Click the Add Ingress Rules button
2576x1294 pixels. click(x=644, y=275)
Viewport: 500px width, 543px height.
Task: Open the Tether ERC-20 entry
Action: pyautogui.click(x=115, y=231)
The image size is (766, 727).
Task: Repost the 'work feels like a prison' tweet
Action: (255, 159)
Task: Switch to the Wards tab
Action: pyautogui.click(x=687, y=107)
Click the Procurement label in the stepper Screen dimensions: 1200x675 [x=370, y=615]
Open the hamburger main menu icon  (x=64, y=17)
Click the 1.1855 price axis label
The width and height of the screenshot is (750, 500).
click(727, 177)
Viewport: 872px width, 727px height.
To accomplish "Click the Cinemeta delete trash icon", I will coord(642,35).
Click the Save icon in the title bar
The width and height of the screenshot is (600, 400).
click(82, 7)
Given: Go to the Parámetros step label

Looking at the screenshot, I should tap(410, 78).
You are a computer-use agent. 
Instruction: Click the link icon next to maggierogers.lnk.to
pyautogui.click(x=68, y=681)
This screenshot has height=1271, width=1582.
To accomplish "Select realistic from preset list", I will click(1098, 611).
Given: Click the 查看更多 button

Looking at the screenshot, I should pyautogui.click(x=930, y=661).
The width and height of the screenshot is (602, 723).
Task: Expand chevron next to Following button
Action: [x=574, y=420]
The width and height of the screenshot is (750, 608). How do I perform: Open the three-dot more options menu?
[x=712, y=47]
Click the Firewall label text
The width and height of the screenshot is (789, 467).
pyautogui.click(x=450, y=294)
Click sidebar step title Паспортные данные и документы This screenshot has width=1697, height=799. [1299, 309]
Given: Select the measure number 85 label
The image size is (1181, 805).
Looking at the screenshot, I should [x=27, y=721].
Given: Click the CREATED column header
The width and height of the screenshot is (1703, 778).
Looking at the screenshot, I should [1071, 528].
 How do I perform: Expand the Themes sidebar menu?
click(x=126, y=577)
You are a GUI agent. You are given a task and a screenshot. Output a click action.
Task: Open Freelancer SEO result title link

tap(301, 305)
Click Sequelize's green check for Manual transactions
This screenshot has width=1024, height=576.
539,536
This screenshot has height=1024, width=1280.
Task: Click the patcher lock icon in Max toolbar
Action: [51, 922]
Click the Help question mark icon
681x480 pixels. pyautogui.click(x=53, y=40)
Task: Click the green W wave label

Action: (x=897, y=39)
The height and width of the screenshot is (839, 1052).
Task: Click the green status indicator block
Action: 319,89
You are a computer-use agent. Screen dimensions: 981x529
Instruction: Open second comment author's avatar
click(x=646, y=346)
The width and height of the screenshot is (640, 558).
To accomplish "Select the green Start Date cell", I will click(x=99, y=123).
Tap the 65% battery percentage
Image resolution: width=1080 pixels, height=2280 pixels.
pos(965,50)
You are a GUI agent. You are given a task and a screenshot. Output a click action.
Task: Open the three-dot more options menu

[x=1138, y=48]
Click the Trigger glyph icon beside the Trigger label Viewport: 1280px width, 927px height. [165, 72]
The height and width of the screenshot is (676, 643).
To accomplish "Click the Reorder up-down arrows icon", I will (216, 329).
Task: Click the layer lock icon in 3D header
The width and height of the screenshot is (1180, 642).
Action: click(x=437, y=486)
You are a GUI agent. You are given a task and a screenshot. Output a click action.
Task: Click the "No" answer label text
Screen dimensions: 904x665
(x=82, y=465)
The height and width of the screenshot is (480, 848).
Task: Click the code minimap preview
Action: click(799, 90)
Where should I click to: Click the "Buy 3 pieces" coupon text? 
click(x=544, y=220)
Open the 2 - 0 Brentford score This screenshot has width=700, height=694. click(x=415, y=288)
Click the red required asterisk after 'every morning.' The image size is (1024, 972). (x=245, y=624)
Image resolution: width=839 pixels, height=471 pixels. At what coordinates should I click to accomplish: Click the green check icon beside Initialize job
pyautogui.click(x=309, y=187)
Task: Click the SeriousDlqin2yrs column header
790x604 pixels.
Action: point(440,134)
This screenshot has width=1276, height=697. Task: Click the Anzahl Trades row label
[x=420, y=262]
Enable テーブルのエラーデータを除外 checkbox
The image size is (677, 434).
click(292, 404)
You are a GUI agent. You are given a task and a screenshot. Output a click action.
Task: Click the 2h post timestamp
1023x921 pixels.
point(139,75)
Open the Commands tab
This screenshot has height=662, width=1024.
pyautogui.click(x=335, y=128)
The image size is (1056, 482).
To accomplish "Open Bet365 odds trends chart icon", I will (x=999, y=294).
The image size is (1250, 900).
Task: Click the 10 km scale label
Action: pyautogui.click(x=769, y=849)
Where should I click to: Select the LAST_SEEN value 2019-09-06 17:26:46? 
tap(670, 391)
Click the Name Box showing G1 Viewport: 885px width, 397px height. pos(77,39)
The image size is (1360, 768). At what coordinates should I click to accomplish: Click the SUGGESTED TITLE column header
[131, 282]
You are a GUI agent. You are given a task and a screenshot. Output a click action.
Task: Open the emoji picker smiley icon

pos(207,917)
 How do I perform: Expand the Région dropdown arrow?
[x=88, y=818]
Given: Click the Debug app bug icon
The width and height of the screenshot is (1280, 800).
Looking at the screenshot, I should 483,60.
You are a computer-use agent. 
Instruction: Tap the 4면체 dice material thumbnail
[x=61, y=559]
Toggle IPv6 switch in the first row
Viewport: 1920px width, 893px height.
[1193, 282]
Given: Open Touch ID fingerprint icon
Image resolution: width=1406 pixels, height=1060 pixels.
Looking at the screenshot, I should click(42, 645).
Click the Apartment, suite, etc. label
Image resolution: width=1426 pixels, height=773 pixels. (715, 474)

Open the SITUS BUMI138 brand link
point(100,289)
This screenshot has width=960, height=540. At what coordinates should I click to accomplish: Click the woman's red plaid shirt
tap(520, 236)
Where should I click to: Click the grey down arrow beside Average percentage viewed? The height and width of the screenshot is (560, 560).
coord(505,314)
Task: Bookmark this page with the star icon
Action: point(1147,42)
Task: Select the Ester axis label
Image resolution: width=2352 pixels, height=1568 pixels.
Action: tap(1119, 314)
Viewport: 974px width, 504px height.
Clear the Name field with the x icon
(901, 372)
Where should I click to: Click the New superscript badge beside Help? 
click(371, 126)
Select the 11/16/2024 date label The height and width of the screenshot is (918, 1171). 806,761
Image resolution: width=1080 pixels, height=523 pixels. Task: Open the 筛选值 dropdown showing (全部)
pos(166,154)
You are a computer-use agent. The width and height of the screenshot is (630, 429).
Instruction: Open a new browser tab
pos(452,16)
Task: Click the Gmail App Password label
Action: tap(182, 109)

_ _ _ _

- [EXERCISE DETAILS]: Find how many lines of the listing include the word "computer", and state that number by itself.

- [THE ANSWER]: 4